The initial explosion occurred shortly after 9 p.m. local time, triggered by an electrical fault in a storage facility located in the Ngagara military quarter, a district that sits within the city limits and in close proximity to residential housing. Witnesses described a bright orange flash followed by a sustained series of detonations that lasted more than an hour, with fragments and debris reported across a wide area. At least three people were confirmed injured, though officials cautioned that the toll could rise as assessment teams combed the affected zones.

The Burundian army issued a statement confirming the incident and attributing it to an electrical fire that spread to ammunition stocks. Military spokesman Colonel Godefille Niyongabo said all steps were being taken to secure the site and prevent further casualties. He urged residents within a two-kilometre radius of the facility to remain indoors and away from windows as a precautionary measure. By early Wednesday morning, the fires were largely under control, though authorities maintained a security perimeter around the depot.

The timing of the incident will amplify concerns about military readiness and accountability in Burundi, which has experienced periodic political instability since its independence and is emerging from years of ethnicised violence that killed hundreds of thousands of people. The government of President Evariste Ndayishimiye has pursued a programme of institutional reform and regional engagement, but the security sector remains a sensitive area where oversight has historically been weak.

This was the second explosion at a military storage facility in Bujumbura this year, following a similar incident in the Musaga district in February that caused material damage but no fatalities. Experts on munitions safety said the recurrence of such incidents pointed to systemic problems with storage infrastructure, inventory management, and risk assessment at army facilities in urban settings. The fact that a fire in a single storage building could propagate into a major urban event suggested inadequate separation distances, poor fire suppression capacity, and a lack of routine inspection protocols.

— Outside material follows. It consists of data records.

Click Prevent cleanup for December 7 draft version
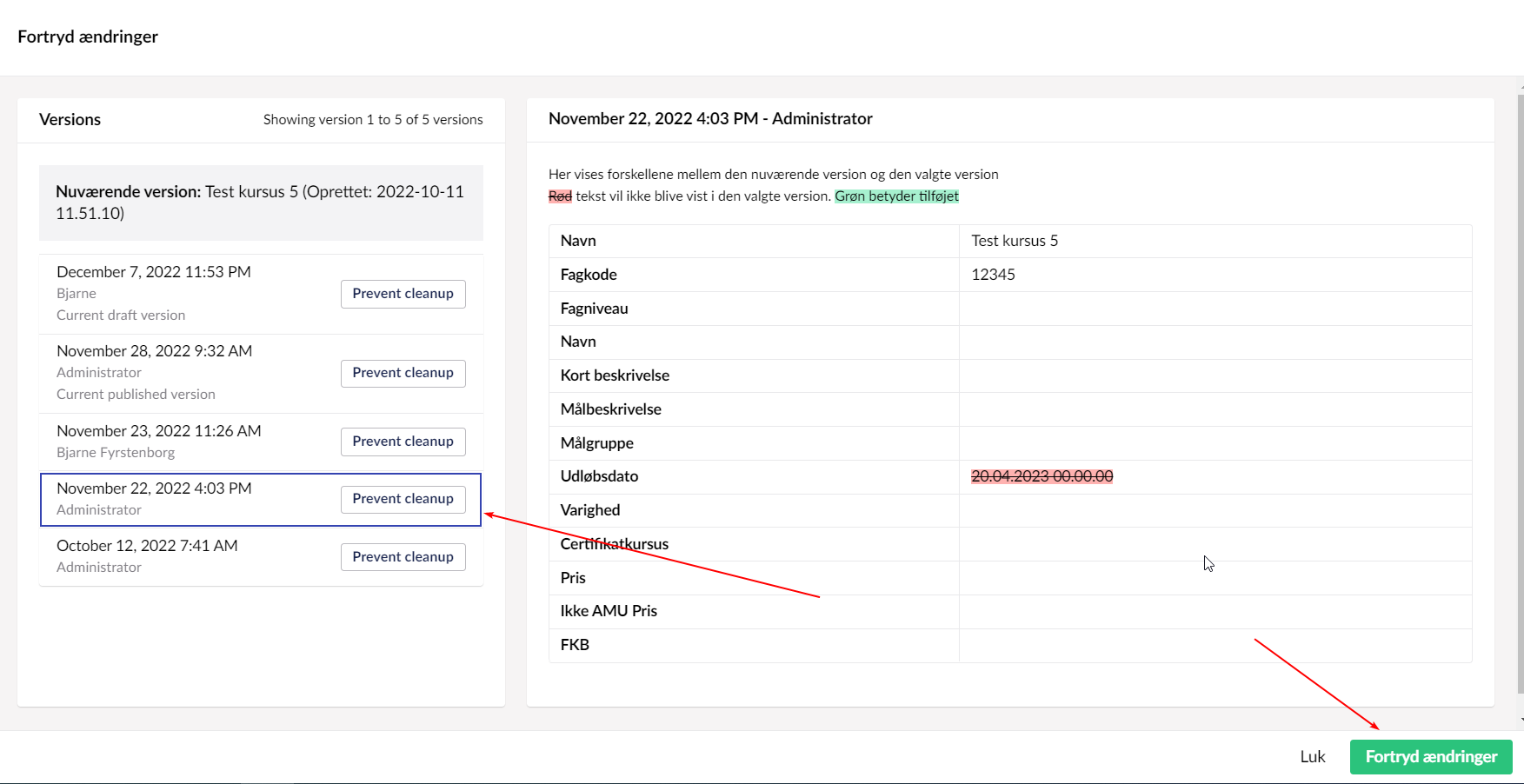The height and width of the screenshot is (784, 1524). tap(403, 294)
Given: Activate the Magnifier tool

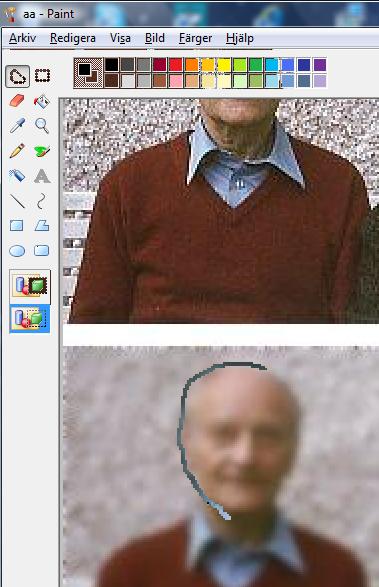Looking at the screenshot, I should tap(42, 126).
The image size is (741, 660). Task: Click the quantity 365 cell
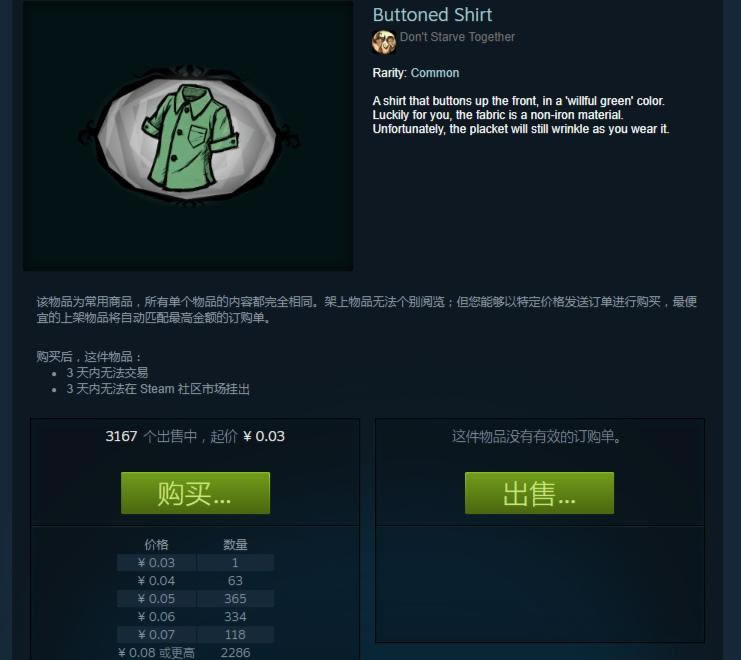(x=235, y=599)
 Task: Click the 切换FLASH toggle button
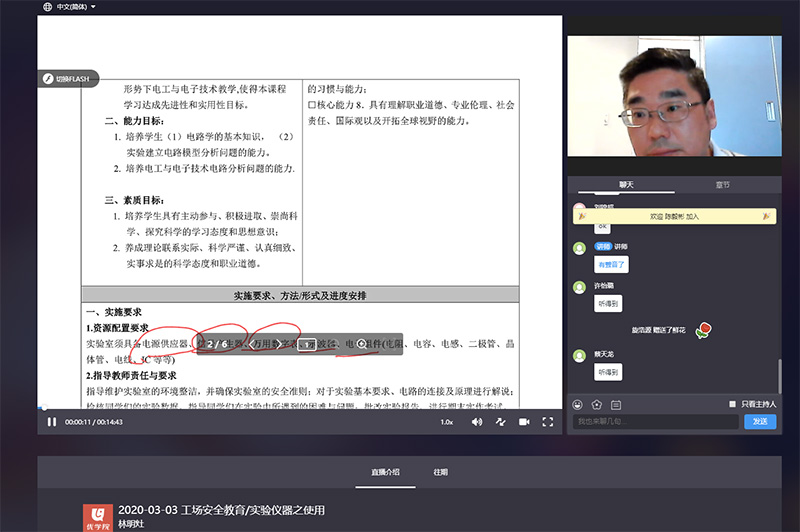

Residents of Ngagara expressed anger and fear as they surveyed the damage to their homes and property. Many noted that the military facility had existed in their neighbourhood for decades, but that the risks it posed had never been properly communicated or mitigated. Several families said they had received no warning from authorities before the first blast and had been caught entirely off guard. Some were already organising to request relocation, saying the psychological toll of living adjacent to an ammunition depot had become unbearable.

Regional partners are closely monitoring the situation. Burundi’s relations with neighbouring Tanzania and the Democratic Republic of Congo have improved markedly under the current government, and both countries have cooperated on cross-border security matters including the repatriation of armed groups operating in the Great Lakes region. A major munitions accident in Bujumbura carries risks that extend well beyond Burundi’s borders, and regional bodies are expected to seek assurances about the safety of remaining stockpiles.

The government’s response will be scrutinised carefully in the coming days. Following the February incident, officials promised a review of munitions storage practices and a relocation plan for depots in residential areas. The recurrence of the problem suggests those commitments have yet to translate into meaningful action, and observers say the political cost could be significant if the public perceives that warnings are being ignored.